Narrow the data below down to the lines containing "radio".

DATA FOR THE TASK:
★ ★ ★
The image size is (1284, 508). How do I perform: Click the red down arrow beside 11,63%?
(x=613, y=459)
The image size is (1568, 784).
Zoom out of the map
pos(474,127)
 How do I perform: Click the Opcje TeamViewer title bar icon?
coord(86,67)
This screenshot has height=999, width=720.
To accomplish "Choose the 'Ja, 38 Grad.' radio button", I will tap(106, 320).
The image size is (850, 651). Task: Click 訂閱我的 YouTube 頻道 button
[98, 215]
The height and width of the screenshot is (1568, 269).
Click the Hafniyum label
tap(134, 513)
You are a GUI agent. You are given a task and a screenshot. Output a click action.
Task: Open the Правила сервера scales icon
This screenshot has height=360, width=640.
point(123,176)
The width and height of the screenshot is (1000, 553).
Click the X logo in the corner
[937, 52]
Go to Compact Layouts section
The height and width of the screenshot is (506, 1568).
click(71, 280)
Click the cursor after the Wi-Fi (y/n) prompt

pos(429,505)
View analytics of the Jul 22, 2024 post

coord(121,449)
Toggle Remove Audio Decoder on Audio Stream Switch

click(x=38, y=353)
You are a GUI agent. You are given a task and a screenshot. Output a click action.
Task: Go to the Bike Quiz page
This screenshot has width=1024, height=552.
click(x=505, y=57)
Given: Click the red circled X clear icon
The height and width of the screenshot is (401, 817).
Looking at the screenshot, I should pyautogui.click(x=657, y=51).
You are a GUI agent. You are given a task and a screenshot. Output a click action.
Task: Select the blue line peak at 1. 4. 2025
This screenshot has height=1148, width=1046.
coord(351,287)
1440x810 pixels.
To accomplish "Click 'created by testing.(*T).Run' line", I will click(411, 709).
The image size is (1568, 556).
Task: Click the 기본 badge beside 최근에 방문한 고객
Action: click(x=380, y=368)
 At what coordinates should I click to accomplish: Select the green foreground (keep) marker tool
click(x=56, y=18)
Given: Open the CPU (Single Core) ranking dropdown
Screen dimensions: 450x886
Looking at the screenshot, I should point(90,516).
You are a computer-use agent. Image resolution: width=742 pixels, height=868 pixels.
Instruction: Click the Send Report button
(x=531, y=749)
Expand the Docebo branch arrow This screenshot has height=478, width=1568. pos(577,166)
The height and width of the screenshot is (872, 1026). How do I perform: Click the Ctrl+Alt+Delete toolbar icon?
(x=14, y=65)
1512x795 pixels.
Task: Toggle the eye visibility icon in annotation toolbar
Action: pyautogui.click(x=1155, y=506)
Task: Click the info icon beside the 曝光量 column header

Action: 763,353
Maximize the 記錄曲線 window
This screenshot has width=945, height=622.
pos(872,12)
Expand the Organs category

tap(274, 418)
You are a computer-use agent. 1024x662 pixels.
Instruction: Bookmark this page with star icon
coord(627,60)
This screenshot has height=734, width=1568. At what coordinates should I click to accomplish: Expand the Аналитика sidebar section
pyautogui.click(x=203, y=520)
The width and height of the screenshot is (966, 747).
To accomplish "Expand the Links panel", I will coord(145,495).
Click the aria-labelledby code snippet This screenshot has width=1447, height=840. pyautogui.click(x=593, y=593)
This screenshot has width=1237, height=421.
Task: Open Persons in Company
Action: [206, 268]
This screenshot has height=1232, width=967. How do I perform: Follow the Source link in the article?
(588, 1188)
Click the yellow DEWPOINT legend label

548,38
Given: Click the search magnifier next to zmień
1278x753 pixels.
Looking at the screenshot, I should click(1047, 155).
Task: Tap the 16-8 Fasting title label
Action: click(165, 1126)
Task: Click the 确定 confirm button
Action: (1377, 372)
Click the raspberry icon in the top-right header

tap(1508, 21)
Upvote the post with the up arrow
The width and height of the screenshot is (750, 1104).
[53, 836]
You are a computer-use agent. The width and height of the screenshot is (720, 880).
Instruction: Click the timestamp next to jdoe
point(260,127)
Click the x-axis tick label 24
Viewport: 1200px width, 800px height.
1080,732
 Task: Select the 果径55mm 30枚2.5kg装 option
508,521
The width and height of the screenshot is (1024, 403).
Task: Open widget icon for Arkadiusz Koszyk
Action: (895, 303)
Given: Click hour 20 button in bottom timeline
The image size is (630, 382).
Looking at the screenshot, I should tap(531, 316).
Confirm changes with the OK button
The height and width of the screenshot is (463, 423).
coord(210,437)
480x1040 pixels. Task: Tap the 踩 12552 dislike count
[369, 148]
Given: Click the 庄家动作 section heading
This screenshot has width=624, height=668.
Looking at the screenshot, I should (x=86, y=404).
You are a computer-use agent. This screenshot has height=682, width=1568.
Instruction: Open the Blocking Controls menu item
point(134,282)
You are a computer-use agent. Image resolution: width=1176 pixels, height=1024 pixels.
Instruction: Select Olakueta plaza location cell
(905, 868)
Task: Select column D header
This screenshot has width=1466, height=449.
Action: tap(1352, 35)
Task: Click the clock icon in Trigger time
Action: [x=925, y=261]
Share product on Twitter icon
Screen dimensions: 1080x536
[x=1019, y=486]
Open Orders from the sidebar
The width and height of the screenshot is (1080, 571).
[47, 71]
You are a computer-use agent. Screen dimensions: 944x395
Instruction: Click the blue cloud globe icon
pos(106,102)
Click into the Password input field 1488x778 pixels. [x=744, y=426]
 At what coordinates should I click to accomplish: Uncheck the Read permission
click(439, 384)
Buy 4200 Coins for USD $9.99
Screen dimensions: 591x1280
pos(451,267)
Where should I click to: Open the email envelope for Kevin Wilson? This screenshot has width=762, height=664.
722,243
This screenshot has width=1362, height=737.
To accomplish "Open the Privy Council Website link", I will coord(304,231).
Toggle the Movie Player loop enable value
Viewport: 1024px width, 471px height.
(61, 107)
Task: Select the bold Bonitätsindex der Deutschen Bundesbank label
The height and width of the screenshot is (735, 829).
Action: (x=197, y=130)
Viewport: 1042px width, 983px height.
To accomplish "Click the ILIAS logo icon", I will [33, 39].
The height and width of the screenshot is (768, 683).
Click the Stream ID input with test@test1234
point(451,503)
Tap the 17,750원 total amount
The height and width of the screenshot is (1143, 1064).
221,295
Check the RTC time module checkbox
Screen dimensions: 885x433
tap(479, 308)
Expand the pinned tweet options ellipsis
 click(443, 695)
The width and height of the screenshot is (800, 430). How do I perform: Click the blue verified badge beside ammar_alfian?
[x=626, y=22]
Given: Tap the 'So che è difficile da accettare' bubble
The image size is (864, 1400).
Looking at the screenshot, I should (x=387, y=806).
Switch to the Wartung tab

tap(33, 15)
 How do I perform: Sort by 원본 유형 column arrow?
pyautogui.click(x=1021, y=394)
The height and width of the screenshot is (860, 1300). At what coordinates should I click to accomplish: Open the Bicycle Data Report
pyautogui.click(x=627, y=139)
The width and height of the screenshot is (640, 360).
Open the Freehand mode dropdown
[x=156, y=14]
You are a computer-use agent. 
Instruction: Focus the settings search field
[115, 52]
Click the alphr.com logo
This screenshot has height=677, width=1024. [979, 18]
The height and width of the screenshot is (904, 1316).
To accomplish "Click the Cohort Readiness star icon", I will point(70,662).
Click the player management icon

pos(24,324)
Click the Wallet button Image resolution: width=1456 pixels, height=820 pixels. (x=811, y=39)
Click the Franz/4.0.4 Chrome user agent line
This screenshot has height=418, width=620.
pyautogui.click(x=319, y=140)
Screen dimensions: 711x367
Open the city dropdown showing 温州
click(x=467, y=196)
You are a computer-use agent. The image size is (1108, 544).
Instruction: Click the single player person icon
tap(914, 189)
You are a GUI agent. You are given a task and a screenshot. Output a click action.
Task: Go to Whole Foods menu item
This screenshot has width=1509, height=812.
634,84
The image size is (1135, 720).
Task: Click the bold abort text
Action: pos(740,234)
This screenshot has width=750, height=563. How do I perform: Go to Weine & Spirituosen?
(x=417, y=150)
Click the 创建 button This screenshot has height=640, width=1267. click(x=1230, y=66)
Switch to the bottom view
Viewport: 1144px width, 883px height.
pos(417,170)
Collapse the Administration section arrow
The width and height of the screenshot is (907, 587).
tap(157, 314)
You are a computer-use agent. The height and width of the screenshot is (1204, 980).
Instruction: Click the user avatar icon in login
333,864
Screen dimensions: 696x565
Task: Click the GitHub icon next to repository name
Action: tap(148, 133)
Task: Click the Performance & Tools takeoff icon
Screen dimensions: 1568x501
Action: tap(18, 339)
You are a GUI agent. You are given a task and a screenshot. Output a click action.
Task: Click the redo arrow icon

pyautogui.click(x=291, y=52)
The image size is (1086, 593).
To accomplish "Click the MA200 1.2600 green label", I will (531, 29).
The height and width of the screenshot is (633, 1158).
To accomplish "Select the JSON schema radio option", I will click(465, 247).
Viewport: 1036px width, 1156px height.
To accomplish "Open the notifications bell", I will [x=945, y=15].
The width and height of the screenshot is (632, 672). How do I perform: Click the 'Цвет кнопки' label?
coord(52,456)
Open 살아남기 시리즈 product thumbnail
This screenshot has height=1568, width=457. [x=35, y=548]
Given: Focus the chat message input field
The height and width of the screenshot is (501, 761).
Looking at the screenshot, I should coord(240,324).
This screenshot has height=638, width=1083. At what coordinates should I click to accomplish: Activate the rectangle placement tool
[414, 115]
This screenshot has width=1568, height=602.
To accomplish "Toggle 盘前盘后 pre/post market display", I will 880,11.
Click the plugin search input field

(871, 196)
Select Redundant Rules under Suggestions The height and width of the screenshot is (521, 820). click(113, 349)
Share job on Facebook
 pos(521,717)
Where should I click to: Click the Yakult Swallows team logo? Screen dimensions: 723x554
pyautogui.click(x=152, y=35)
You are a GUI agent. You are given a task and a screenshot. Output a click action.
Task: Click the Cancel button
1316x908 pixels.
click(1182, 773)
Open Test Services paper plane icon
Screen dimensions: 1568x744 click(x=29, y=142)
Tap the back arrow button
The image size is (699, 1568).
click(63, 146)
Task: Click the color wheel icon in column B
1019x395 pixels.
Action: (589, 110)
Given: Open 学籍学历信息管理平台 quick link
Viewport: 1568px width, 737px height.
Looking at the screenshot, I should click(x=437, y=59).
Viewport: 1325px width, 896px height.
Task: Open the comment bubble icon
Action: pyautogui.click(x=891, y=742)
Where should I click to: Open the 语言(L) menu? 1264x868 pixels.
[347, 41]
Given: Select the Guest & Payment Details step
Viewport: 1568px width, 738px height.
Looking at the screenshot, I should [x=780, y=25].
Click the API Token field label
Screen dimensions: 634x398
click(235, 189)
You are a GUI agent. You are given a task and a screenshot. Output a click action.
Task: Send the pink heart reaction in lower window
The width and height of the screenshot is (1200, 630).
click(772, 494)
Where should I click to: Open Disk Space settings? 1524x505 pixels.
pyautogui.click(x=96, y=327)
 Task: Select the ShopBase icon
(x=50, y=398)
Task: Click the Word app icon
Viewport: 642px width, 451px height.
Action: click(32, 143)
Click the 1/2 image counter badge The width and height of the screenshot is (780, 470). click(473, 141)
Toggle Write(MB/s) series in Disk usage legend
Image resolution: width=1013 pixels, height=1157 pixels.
★ ★ ★
SOLUTION:
To accomplish "Choose the 'Ja, 38 Grad.' radio button", I will tap(106, 320).
To accomplish "Select the JSON schema radio option", I will click(465, 247).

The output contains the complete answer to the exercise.